Remember being a child? Lying in the grass feeling the sun radiating its warmth from a place deep behind your eyelids? Those moments of utter peace become more and more limited as we mature; so much so, in fact, that, without our focused intention, they disappear almost entirely.
If you’ve spent even a few hours with a child, you can appreciate how different their worldview really is. While you might not be able to magically toss aside all of your adult responsibilities, you can enhance your life dramatically by letting children be your teacher.
Play: Remember counting the minutes until the school bell rang? Why the excitement? Because you knew you were headed home to play after a long day of school work. Getting home may have meant playing outside with the neighbourhood kids, watching television, heading to your backyard swing set, or riding your bike.

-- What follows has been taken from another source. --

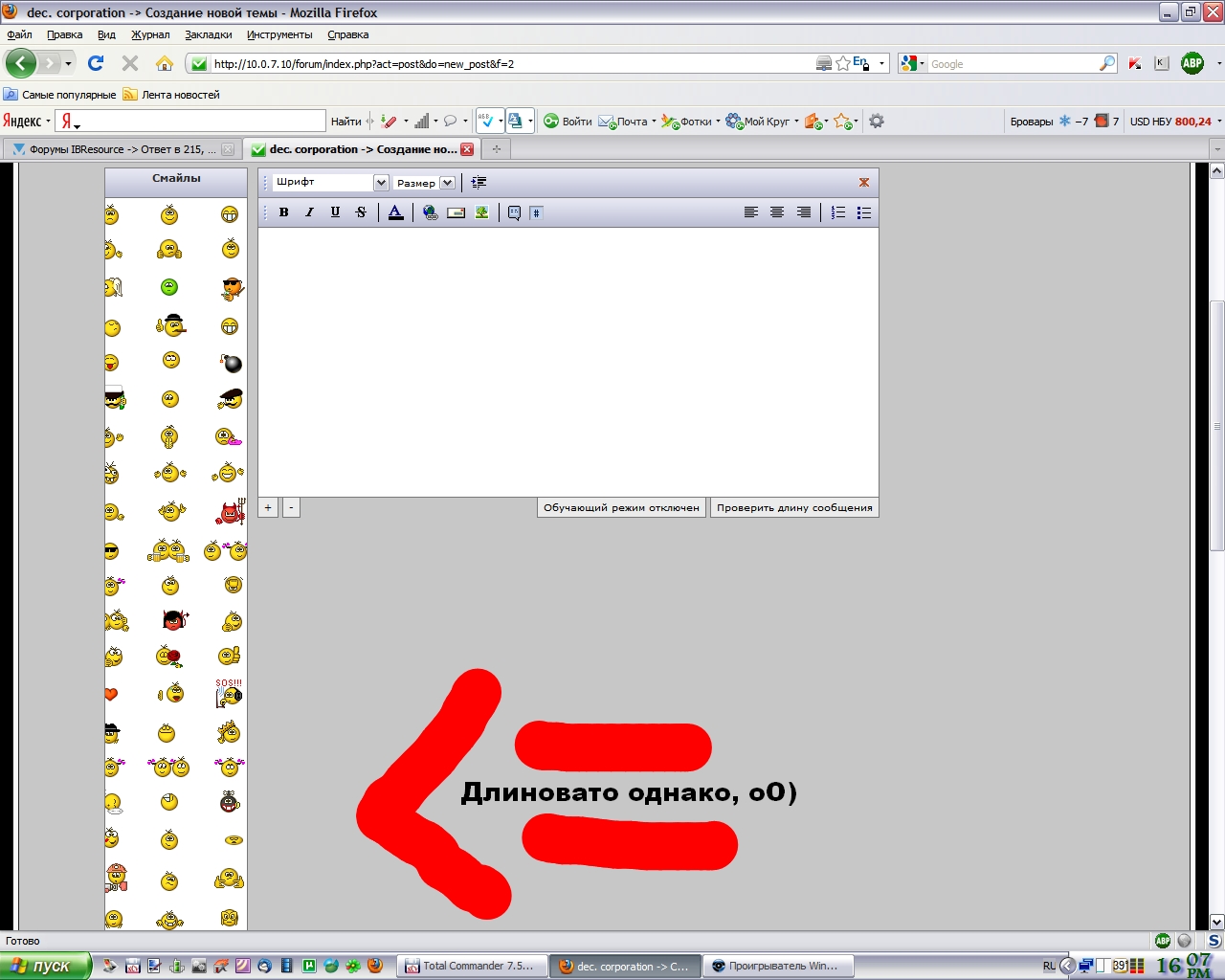Toggle bold formatting in the editor

coord(283,212)
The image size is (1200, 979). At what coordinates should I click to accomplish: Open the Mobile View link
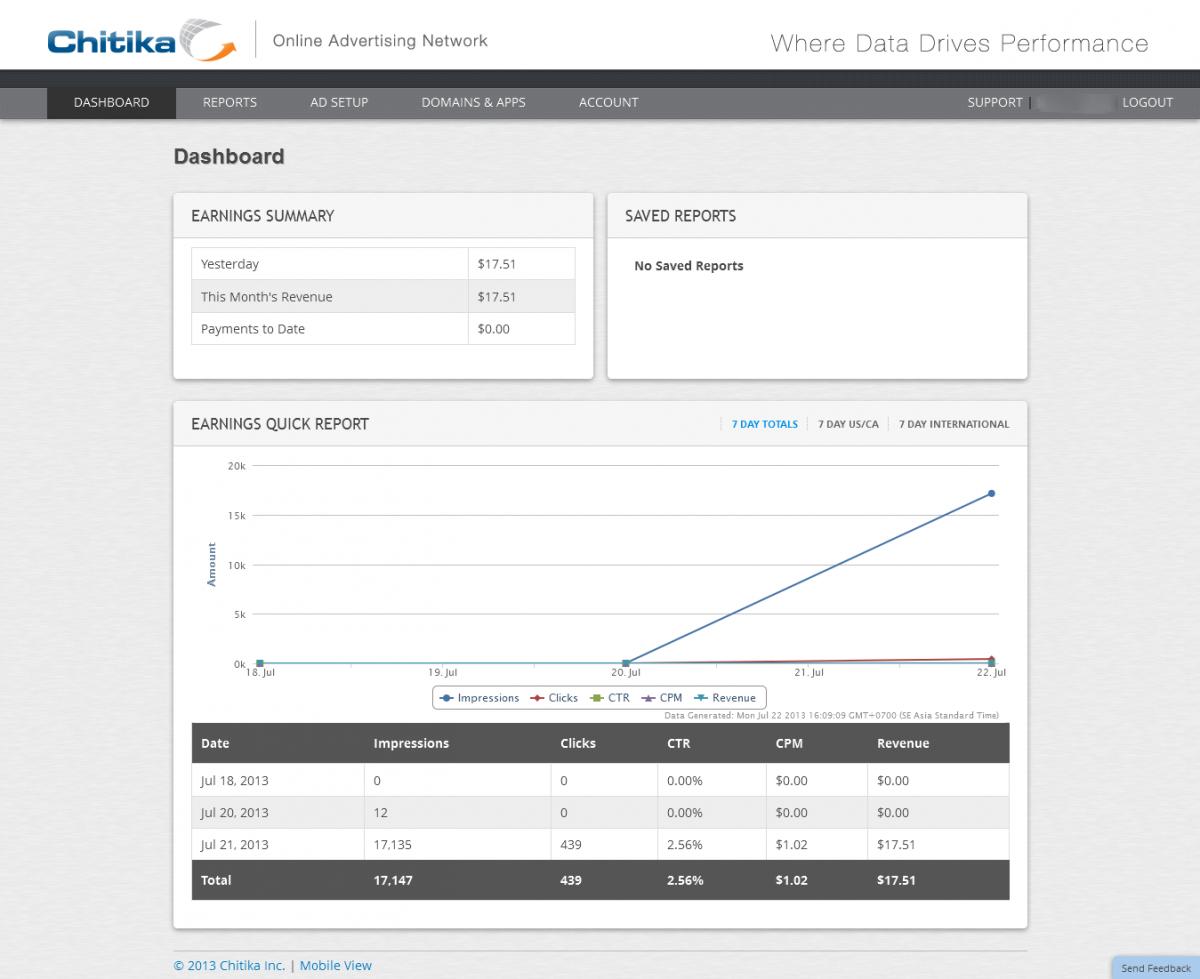click(x=336, y=966)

Now, when we get home, we manage our households, make dinner, clean up, do laundry….and maybe- when we’re finished- we’ll have a few minutes left to relax. The solution? Make play a priority. While you’ll always have adult tasks to manage, you can (and should) block off time to do the things you love. Take a flower arranging class, join a running club, enroll in a painting workshop, or join a nearby yoga studio- whatever unleash your inner child!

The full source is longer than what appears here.